Limit to 1.5℃

Panels with solar cells and wind generators on a green field with blue sky

The Intergovernmental Panel on Climate Change (IPCC) released its latest report describing how we can, as a planet, reach the goal of no more than 1.5℃ increase in global temperature. This is not going to be a simple goal to reach, and it is going to require some significant changes.

Human activities are almost certainly the cause of around 1℃ of global warming since pre-industrial times, and are on track to hit 1.5℃ between 2030 and 2052, according to the report.

The World Resources Institute has a good article detailing eight things that you need to know about this report and making it much more digestible.

Energy

Source: IPCC (2014); based on global emissions from 2010. Details about the sources included in these estimates can be found in the Contribution of Working Group III to the Fifth Assessment Report of the Intergovernmental Panel on Climate Change

An obvious target for carbon reduction is to switch more of the planet’s energy to renewable sources. Energy (electricity, heat and other) contributed 35% of the greenhouse gas emissions globally. That is over double the contribution of transportation. Reducing this sector will be essential to meeting the 1.5℃ target.

That means dramatically reducing dependency on coal and natural gas for electricity generation, and increasing renewable sources like wind and solar. 

Other static uses of carbon based fuels, such as heating water and homes, will also need to be reduced. Electrification may hold some of the answers to that as well, switching from gas and oil fired water heaters and home furnaces to electric water heaters and heat pumps.

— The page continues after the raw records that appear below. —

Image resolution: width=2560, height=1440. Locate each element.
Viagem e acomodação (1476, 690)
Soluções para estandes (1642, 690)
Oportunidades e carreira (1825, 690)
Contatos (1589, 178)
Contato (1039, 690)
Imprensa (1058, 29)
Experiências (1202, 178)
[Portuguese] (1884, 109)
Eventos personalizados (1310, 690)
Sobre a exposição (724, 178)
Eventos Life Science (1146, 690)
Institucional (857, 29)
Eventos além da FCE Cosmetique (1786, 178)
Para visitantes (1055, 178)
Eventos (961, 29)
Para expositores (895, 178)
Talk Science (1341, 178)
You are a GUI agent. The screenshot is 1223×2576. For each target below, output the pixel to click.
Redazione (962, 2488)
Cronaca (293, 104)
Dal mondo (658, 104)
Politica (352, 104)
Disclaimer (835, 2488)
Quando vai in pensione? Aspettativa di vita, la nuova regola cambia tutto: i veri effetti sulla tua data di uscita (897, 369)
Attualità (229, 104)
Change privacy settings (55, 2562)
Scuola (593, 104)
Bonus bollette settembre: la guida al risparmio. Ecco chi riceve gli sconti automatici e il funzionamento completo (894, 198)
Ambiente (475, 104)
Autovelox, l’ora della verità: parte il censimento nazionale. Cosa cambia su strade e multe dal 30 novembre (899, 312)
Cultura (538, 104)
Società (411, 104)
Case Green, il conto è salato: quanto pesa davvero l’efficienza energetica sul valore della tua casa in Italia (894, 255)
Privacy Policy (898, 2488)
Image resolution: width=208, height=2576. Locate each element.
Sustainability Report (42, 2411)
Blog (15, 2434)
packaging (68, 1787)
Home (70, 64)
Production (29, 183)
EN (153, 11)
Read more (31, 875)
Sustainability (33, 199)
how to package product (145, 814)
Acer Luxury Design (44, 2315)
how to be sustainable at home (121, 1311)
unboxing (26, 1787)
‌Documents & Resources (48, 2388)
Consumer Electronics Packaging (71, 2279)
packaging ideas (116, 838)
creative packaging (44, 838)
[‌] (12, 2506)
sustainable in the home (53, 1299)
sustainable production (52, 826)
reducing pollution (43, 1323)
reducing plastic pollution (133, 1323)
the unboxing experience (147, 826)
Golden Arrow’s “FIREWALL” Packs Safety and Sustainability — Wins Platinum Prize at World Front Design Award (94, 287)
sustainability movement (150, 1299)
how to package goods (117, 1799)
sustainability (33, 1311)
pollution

While we have good techniques for achieving this, actually implementing them, especially those that require individual households and businesses to replace their existing equipment, are not going to be simple.

Transportation

Transportation is another case where the solutions are well understood, and the technology is becoming more available every year, but switching even all new vehicles sold to using clean energy, whether that is battery or hydrogen fuel cells, is not something that is going to happen quickly. Various countries have tried to commit to that goal by dates in the 2030 to 2040 range, but that does nothing for the over 1 billion cars already on the roads that continue to burn fossil fuels and contribute to the warming.

Estimates suggest there were 70 million new cars sold in 2016. At that pace, assuming you could get all new cars sold to be fossil fuel free, it would still take 15-20 years to replace all the cars currently on the road. That suggests that transportation will continue to contribute to the problem well into the second half of the century, and well past the 2030 goal for the 1.5℃ target.

It is going to take some far more aggressive schedules than any currently proposed to be able to significantly reduce the carbon footprint from transportation by 2030.

Agriculture

If switching people to cleaner energy sources and cleaner transportation were hard, switching people from a heavily meat based diet to a mainly plant based one is going to be even harder.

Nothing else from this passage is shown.